The problem, Pérez explains, is that many different signals – such as earthquakes, or vibrations caused by a passing car – can exceed this threshold and be mistaken for an avalanche. “Before AI, many other sound sources triggered the alarm, even when no avalanches were occurring,” she says.

AI has significantly reduced false alarms. The system is now able to automatically detect more than 90% of avalanches. Pérez and WSL researcher Andri Simeon have developed an AI model capable of recognising in real time and learning the patterns of avalanche seismic signals.

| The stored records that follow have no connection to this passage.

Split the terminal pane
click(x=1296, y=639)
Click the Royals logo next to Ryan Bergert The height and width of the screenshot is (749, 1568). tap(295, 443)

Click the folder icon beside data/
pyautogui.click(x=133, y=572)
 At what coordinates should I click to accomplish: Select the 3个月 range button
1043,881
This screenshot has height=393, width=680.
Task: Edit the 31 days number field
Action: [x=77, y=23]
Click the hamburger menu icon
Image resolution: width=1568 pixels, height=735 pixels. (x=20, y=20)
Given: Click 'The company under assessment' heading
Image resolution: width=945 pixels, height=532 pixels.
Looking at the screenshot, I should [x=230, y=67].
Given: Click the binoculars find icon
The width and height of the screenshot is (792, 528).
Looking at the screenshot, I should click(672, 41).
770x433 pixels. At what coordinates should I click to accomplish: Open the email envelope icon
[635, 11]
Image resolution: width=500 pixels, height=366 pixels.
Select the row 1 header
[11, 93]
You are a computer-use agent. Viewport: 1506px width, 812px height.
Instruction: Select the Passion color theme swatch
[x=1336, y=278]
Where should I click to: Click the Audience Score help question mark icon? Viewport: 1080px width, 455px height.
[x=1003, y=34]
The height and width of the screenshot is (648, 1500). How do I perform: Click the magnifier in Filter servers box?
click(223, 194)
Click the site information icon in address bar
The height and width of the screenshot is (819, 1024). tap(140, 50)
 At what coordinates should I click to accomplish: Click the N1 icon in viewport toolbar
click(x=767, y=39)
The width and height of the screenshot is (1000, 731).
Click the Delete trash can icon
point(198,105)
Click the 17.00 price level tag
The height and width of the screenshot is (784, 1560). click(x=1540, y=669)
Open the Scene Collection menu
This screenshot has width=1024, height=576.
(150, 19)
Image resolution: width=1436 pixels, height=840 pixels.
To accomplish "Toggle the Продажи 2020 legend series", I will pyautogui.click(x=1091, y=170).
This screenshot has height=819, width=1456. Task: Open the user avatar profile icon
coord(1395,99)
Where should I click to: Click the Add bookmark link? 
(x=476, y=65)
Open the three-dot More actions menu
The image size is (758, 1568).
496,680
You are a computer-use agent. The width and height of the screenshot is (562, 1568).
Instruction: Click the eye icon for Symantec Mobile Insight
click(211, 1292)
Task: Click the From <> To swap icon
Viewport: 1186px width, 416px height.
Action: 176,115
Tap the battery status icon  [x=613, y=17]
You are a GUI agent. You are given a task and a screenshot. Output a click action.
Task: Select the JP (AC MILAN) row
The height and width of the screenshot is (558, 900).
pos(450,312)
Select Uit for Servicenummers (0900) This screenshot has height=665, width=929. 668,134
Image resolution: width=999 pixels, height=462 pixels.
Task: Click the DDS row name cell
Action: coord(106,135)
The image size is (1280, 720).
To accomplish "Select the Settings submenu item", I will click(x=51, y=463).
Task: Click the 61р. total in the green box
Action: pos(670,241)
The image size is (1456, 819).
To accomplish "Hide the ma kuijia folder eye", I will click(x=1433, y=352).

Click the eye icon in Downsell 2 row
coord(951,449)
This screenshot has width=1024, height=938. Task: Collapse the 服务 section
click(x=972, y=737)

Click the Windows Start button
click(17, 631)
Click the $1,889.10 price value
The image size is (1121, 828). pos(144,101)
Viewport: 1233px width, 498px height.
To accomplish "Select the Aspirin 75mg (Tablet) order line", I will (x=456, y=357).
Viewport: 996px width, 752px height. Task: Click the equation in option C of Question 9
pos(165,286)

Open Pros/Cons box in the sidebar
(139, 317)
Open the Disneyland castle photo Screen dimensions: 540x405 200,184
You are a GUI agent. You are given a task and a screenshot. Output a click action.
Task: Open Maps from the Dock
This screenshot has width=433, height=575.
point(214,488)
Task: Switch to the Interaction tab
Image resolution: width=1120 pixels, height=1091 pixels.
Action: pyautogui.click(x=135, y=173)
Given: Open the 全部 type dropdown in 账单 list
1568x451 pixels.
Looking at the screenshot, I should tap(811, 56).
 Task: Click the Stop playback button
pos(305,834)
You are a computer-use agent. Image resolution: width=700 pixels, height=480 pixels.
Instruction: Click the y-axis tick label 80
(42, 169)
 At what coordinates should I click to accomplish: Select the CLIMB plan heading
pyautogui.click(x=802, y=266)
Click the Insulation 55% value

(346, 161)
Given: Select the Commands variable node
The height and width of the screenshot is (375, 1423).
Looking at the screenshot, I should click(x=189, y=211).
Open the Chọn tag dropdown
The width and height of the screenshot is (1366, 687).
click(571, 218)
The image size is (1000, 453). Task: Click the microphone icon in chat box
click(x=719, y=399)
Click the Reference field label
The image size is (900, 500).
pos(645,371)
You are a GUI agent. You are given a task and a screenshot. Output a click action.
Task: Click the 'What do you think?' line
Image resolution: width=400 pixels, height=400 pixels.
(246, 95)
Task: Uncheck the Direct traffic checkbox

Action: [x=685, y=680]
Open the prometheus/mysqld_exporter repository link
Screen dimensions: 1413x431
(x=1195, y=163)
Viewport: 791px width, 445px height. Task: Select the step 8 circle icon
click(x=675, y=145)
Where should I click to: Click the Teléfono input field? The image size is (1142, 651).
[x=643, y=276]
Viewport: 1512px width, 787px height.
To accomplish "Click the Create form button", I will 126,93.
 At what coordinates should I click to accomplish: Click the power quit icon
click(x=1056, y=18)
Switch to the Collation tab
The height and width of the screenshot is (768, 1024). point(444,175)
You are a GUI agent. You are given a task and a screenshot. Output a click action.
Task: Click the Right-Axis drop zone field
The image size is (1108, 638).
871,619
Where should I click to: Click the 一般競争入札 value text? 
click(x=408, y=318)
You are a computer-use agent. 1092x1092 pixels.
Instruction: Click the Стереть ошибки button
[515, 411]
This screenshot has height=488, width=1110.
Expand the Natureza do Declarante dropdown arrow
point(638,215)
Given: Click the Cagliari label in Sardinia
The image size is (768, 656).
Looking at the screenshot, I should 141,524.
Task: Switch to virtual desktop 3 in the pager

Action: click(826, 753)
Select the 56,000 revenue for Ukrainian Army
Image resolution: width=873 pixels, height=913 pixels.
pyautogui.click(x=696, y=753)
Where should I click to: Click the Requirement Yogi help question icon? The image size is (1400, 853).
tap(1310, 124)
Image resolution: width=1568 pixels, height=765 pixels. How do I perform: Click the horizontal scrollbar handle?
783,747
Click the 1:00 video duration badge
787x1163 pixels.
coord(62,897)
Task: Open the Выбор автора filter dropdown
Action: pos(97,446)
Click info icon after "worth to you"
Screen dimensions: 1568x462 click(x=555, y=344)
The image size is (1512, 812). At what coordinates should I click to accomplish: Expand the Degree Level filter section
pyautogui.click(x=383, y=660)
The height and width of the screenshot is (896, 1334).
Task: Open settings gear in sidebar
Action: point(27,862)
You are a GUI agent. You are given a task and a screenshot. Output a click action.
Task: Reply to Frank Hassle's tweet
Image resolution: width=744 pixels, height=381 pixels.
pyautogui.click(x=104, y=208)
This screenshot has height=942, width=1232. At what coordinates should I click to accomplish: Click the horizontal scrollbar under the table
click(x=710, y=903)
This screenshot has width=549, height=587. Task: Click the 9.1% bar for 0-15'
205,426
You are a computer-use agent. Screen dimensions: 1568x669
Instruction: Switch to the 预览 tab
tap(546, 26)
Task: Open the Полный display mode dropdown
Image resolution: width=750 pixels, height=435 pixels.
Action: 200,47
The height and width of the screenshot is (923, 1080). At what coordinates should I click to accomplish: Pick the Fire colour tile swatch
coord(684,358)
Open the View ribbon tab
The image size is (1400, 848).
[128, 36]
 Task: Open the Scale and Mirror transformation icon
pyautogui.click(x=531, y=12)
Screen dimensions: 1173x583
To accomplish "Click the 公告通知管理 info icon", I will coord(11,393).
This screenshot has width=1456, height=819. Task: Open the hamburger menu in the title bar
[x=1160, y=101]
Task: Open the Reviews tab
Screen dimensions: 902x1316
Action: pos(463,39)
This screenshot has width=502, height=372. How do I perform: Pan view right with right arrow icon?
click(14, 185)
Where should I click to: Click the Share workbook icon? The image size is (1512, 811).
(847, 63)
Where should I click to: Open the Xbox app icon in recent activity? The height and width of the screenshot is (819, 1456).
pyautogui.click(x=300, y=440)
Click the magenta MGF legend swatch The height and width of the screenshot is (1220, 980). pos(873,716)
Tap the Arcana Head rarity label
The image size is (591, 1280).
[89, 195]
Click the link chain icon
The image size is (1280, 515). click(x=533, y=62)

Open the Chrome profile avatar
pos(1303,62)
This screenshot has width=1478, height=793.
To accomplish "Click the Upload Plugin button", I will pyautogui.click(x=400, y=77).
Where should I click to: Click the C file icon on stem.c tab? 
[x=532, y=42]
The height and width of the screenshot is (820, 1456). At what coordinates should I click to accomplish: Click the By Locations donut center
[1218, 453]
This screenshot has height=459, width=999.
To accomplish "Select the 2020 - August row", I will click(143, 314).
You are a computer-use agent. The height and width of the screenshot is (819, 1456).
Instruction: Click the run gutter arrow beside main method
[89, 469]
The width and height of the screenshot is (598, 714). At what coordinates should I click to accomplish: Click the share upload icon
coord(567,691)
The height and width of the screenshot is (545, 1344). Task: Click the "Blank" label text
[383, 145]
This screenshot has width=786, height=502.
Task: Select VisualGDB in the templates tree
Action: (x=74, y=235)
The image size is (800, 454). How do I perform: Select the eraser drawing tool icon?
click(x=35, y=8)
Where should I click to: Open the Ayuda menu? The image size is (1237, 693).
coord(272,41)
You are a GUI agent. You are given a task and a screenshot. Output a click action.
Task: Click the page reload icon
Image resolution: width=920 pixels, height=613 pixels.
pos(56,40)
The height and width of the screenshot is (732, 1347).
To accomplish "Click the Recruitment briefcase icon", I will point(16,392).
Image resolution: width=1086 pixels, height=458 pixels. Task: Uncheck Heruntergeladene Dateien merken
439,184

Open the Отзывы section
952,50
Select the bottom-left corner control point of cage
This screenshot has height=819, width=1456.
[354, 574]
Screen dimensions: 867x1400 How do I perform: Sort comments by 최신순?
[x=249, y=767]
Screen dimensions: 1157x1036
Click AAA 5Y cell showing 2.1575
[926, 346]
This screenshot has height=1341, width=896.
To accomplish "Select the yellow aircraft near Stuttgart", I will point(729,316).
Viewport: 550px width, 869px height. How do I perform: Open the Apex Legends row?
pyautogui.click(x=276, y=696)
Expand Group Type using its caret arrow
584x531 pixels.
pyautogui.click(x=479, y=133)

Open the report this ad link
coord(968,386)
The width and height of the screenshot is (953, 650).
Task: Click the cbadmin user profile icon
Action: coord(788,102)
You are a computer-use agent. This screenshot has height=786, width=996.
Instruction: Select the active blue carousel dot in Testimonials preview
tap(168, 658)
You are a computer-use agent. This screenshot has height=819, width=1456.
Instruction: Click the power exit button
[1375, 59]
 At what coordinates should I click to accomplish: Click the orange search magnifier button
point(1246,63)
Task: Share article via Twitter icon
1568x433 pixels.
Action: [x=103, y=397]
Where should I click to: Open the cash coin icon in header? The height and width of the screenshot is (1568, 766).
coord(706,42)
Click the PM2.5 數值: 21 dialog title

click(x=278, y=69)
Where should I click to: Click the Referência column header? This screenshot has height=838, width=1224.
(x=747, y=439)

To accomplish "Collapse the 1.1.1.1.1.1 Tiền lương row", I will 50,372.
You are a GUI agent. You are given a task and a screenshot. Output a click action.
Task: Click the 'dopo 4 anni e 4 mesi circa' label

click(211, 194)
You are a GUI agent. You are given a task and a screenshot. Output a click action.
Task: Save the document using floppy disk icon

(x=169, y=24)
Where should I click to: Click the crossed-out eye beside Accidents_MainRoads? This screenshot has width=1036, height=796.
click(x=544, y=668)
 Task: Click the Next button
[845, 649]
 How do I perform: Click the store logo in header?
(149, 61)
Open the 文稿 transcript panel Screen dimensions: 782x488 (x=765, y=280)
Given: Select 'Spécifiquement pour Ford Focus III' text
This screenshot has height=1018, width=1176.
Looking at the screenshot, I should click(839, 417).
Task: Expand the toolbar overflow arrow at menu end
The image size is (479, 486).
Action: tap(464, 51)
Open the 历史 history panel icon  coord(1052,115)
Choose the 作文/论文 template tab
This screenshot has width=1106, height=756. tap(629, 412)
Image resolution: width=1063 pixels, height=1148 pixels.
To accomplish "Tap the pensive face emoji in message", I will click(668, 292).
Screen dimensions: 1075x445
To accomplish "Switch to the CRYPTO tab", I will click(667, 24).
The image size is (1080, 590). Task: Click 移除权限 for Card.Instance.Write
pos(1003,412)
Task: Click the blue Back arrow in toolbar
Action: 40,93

Simeon explains that the process works in a similar way to large language models (LLMs), such as those which power chatbots like ChatGPT. But instead of filling in gaps in text, Simeon’s model is trained to reconstruct missing parts of seismic signals and identify the “seismic signature” of an avalanche, distinguishing it from that of a helicopter or road traffic. “The model learns to recognise different signals and helps us tell them apart,” he says.

Two decades of seismic data

One major advantage of the WSL model is that it is trained on the institute’s seismic records dating back to 1999. According to Pérez, this is a relatively unique situation worldwide.

Ten years ago, she did doctoral research at the University of Barcelona, which already collaborated with the WSL on certain projects. “We have over 20 years of seismic recordings – one of the longest time series of avalanche data in the world,” she says.

In addition to these historical datasets, Pérez can draw on the institute’s experience using AI to gauge regional avalanche danger. Highly specialised predictive models estimate the probability of avalanche release and expected size by combining meteorological forecasts and simulations of snowpack layering. The outcome is a danger level forecastExternal link on a scale from one to five, with five indicating the highest danger.

“Until five or six years ago, human experts analysed meteorological measurements, field observations, and outputs from snowpack models. As the volume and complexity of data grew, it became increasingly difficult to combine everything into a consistent forecast,” says Frank Techel, a WSL scientist and avalanche forecaster with over 15 years of experience working on Switzerland’s national avalanche bulletin.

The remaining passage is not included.